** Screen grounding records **
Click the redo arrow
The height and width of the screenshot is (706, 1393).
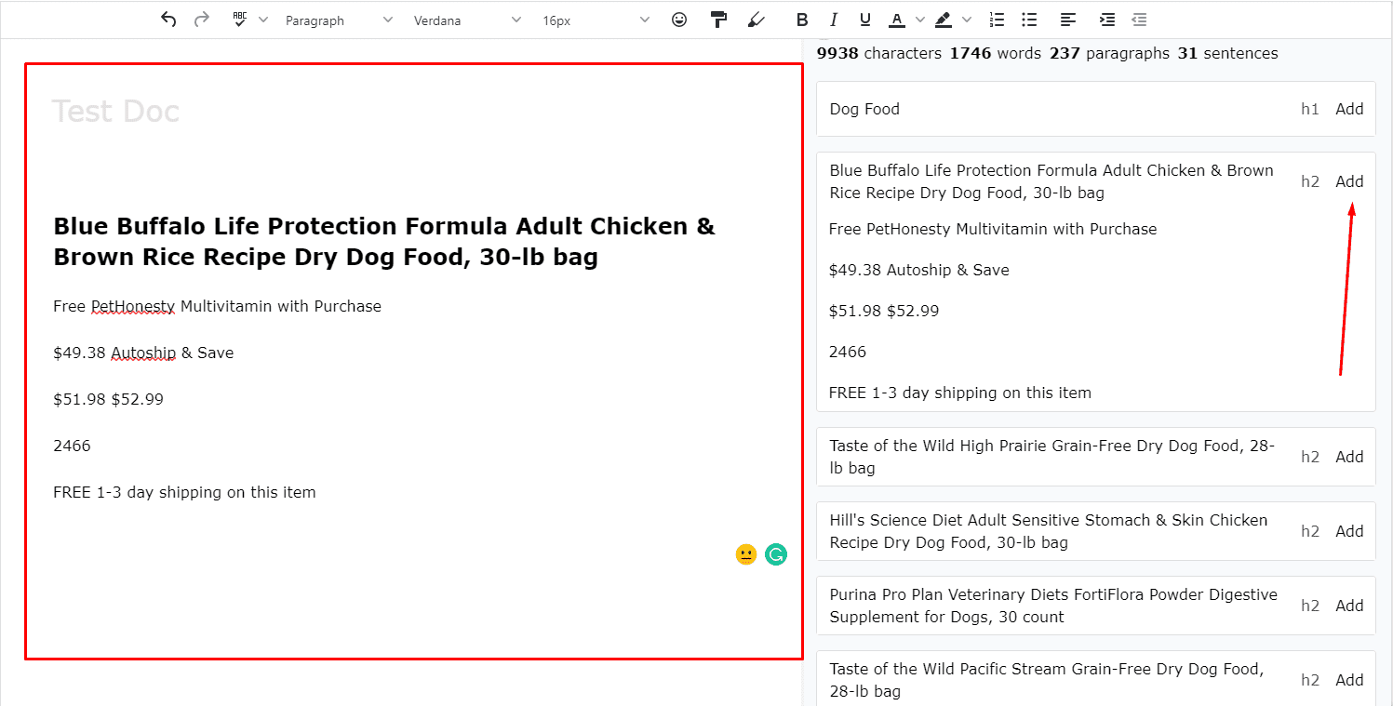click(x=201, y=20)
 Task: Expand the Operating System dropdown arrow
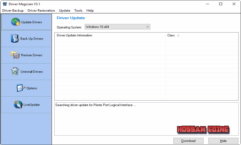point(147,27)
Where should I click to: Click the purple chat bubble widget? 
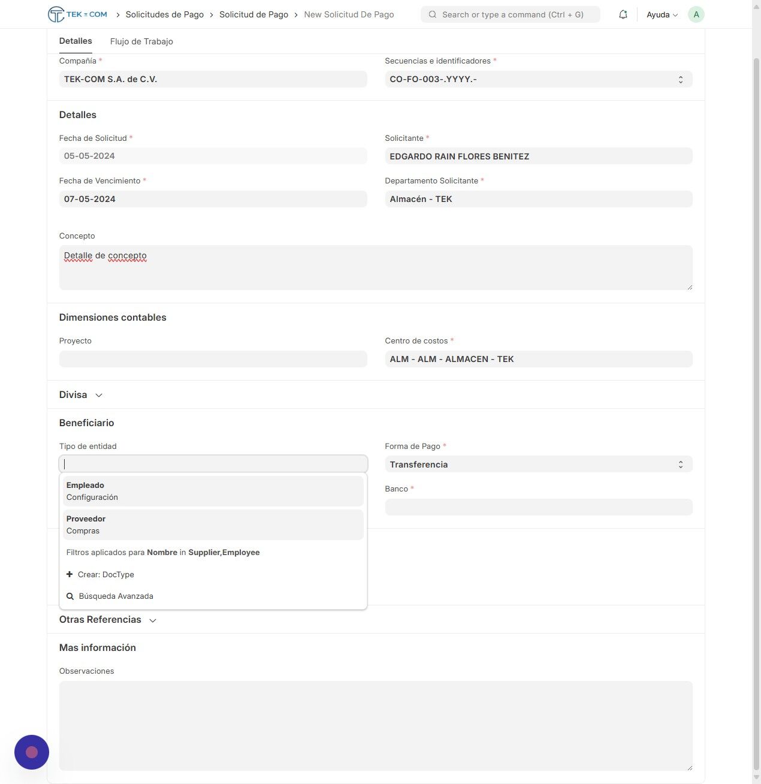(32, 752)
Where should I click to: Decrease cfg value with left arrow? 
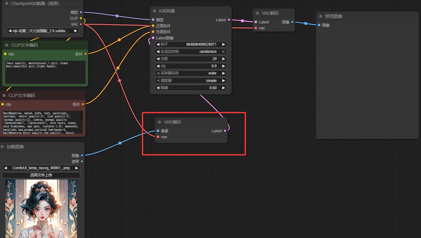coord(158,66)
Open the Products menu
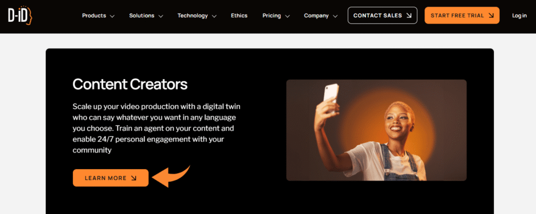The image size is (536, 214). pos(94,16)
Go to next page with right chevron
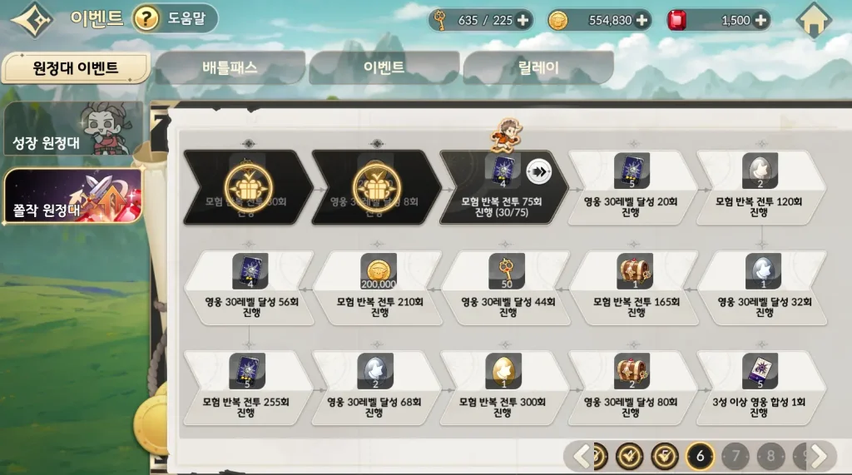The image size is (852, 475). (x=819, y=456)
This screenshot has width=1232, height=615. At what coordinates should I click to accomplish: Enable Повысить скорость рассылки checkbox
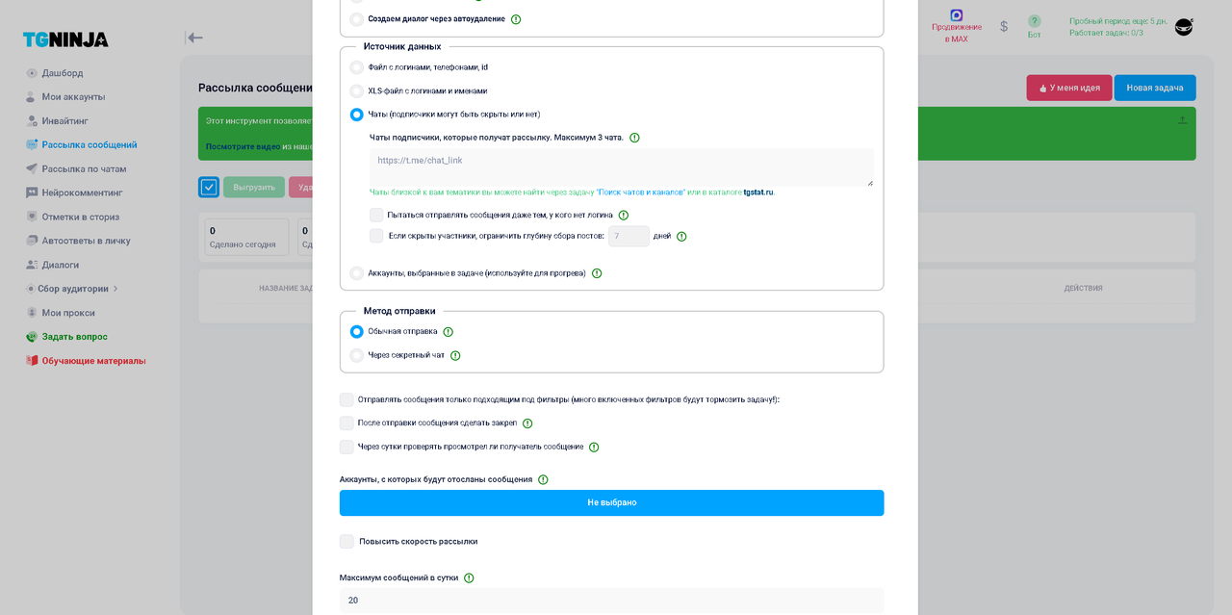(347, 542)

** Problem to work on **
Starting with the line that contains "Where should I click to: Decrease" and going on through the end of the records, change "Products" to "Services" and write those lines out again with nothing else altered. Leave the pictures out of your answer.

** Exercise answer **
Where should I click to: Decrease cfg value with left arrow? 
coord(158,66)
Open the Services menu
The image size is (536, 214). pos(94,16)
Go to next page with right chevron
The image size is (852, 475). (x=819, y=456)
This screenshot has width=1232, height=615. At what coordinates should I click to accomplish: Enable Повысить скорость рассылки checkbox
(347, 542)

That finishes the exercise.